Tiny Homes, Big Ideas
The tiny home movement has sat on the fringes of Australian real estate for years now and offered minimalists the opportunity of home ownership without spending big. In the world of COVID, however, the idea of a tiny home is appealing to more than just those looking to do more with less. Many at-home-workers, downsizers and reuniting families are stepping into tiny homes, but could these miniature mobile dwellings offer more than just a small place to live?
Fabio Paulucci, the Managing Director of Aussie Tiny Houses, says while business was slow during the immediate onset of the pandemic, it soon after took a massive spike. “We started seeing a bit of an increase and now in the past couple of weeks we’ve been bombarded,” he tells. But why would a pandemic lead people to purchase tiny houses? At its core, a tiny home is just that; they typically comprise of one room that fits a bed, kitchenette, dining table, some space for storage and a separate (hopefully) area for the bathroom. Internally it certainly doesn’t offer much in the way of social distancing, but perhaps it can aid pandemic-stricken Australians in other ways.
“There are young singles, young couples and even young families that have been affected financially whose parents or families are now supporting them,” explains Paulucci. Having everybody at home together under the one roof is reassuring but does lead to a lack of space and privacy, and the possibility of getting on each other’s nerves. Many families are looking to tiny homes as the solution. A tiny home can be placed in the backyard, meaning those moving in aren’t pressured with the financial burden of paying rent or purchasing property, yet they still have the comfort of a roof over their head without feeling as though they’re imposing upon their family’s space.
It isn’t all about not-so-empty nesters, though. As well as added financial stress, the COVID-19 pandemic has made working from home a widespread phenomenon. The problem is that not everybody’s homes are perfectly suitable for this kind of operation. Whether it’s a lack of space, an excess of children or simply preferring to keep work and home separate, the idea of an external office in the form of a tiny home is gaining popularity. “We’ve been getting a lot more inquiries about mobile offices, and the reason is because a lot of people are learning they don’t have the right structure to work at home,” Paulucci says, further adding that tiny homes can be used as studies, offices, meeting rooms or virtually anything to do with one’s profession such as audio recording and editing or creative endeavours like painting. While using tiny homes as mobile offices was happening pre-COVID, Paulucci says it’s certainly gained traction.

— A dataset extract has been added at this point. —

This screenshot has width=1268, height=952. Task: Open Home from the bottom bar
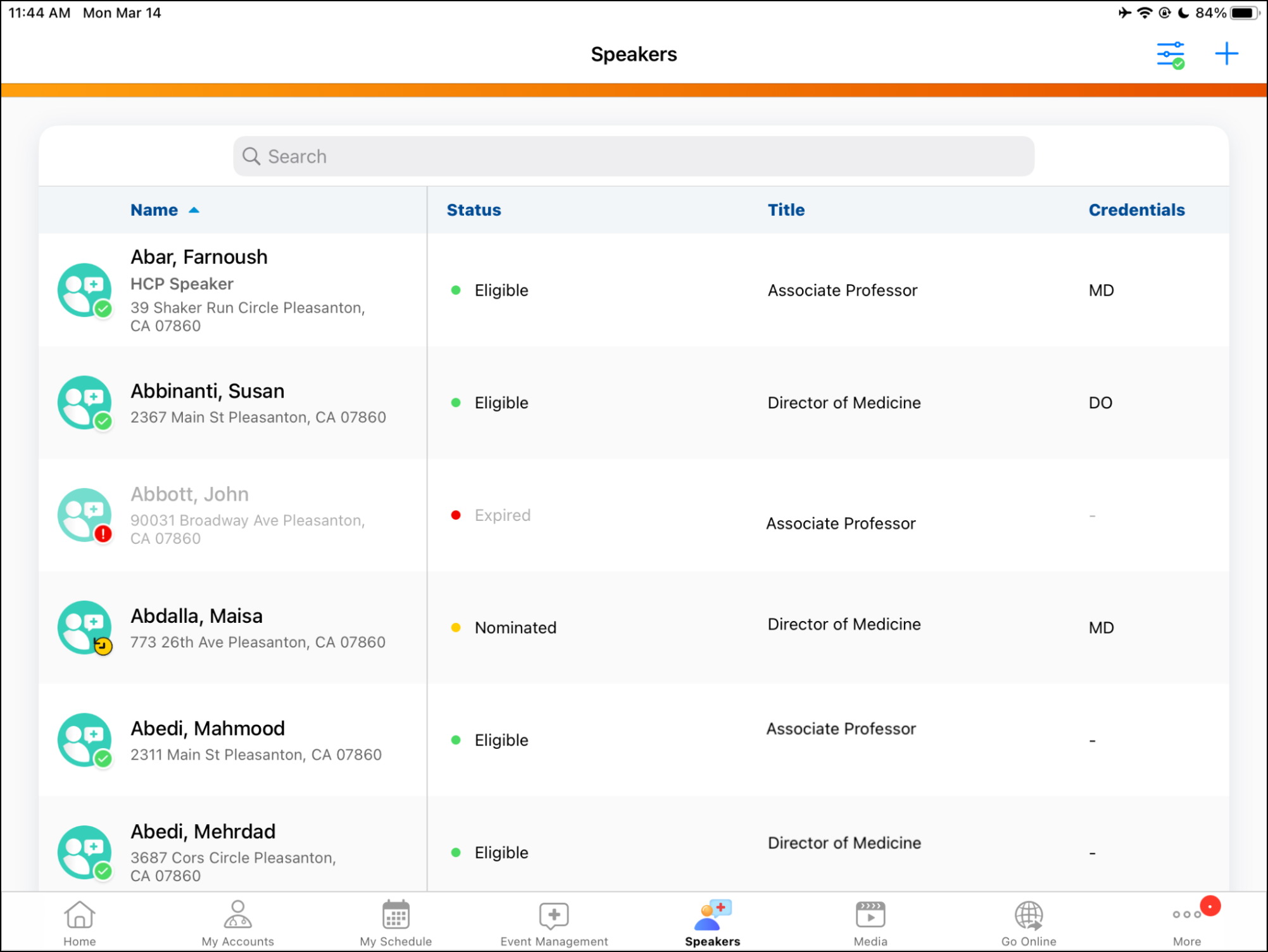pyautogui.click(x=80, y=923)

Images courtesy of Aussie Tiny Houses.
There are also those who may be struggling with financial pressures but either choose not to or aren’t able to head back to the family home. Tiny homes offer a solution here too, in the form of downsizing. Certainly downsizing is no new concept but it doesn’t traditionally involve moving to a home around one eighth the size of the last one. Tiny homes still have to be placed on private land, so this option is a lot more viable for homeowners than renters, since it allows the owners to sell their current property in favour of purchasing or renting a far smaller piece of vacant land upon which to place their new mobile tiny home. This option is particularly popular because the sale of their home leaves them with extra finances to get through this uncertain time.

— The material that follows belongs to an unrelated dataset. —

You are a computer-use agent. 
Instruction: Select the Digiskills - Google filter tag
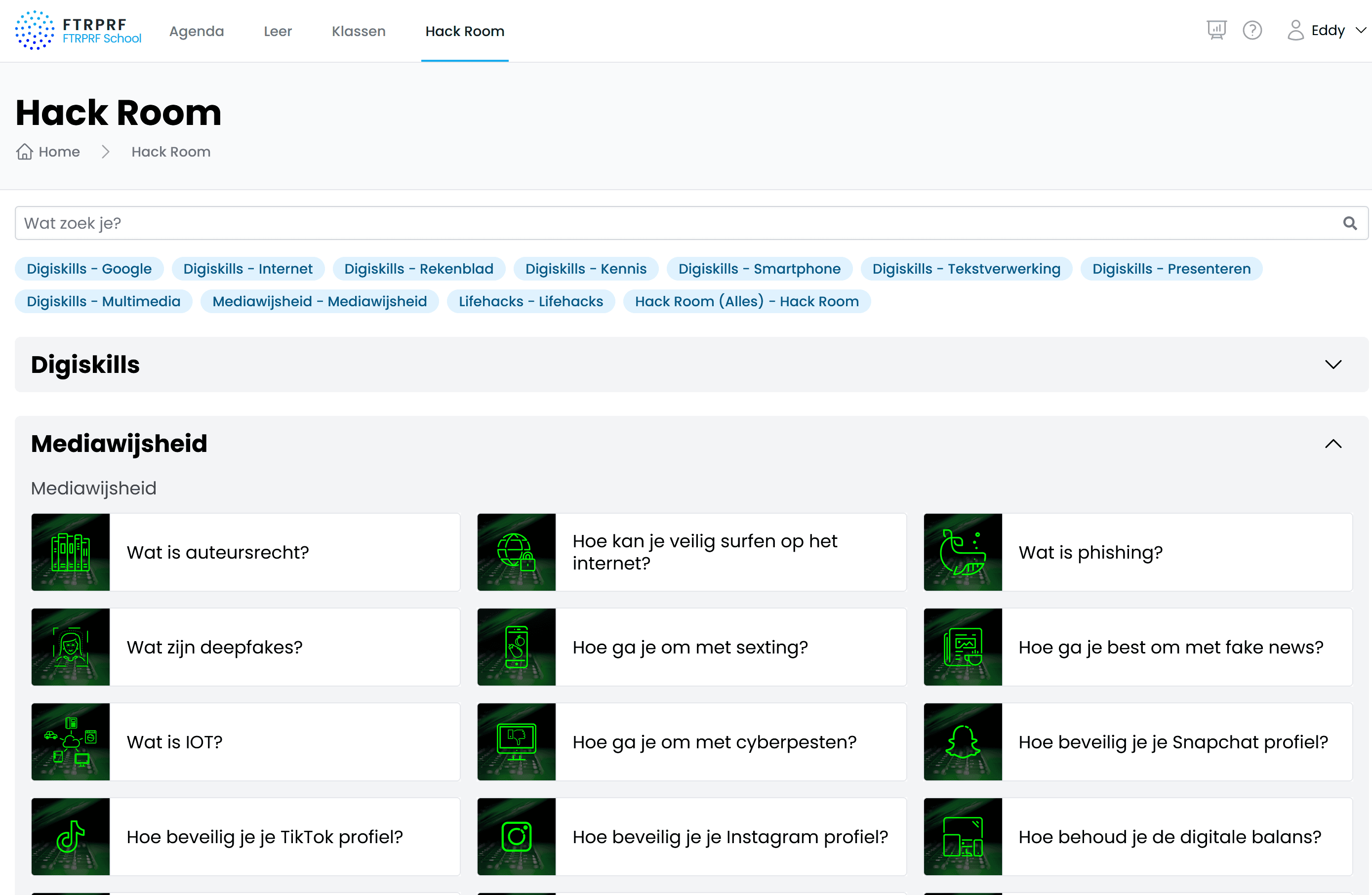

A lot of these demographics represent the same kinds of people who would normally be interested in tiny homes, but Paulucci highlights the key difference now is urgency. “It’s very similar, we’ve just been finding that it’s getting more traction Also customers are coming in more certain of what they want to do, and they need to do it sooner,” he says. “This situation is pushing people to start making these decisions more quickly.” While this foretells of a situation wherein many are left with tiny homes after their immediate need for them has passed, owners will likely opt to lease them out, giving the tiny home a chance to pay for itself.
Paulucci predicts that many, after experiencing the simplicity and low-maintenance living in tiny homes can offer, will be in no rush to go back to traditional houses. “Once people start moving into this type of lifestyle and this type of new financial scenario, a lot aren’t going to go back into conventional homes,” he believes. If the rising popularity in tiny homes does in fact persist after the pandemic, it’ll be interesting to see whether developers catch on and begin dramatically subdividing their properties into much smaller parcels of land for the use of tiny homes – for purchasers and renters alike.
For now though, tiny homes offer families, grandparents, stay-at-home workers and many who are struggling with finances and isolation an opportunity for reprieve – so long as they’re on board with sleeping, cooking and eating in the same room!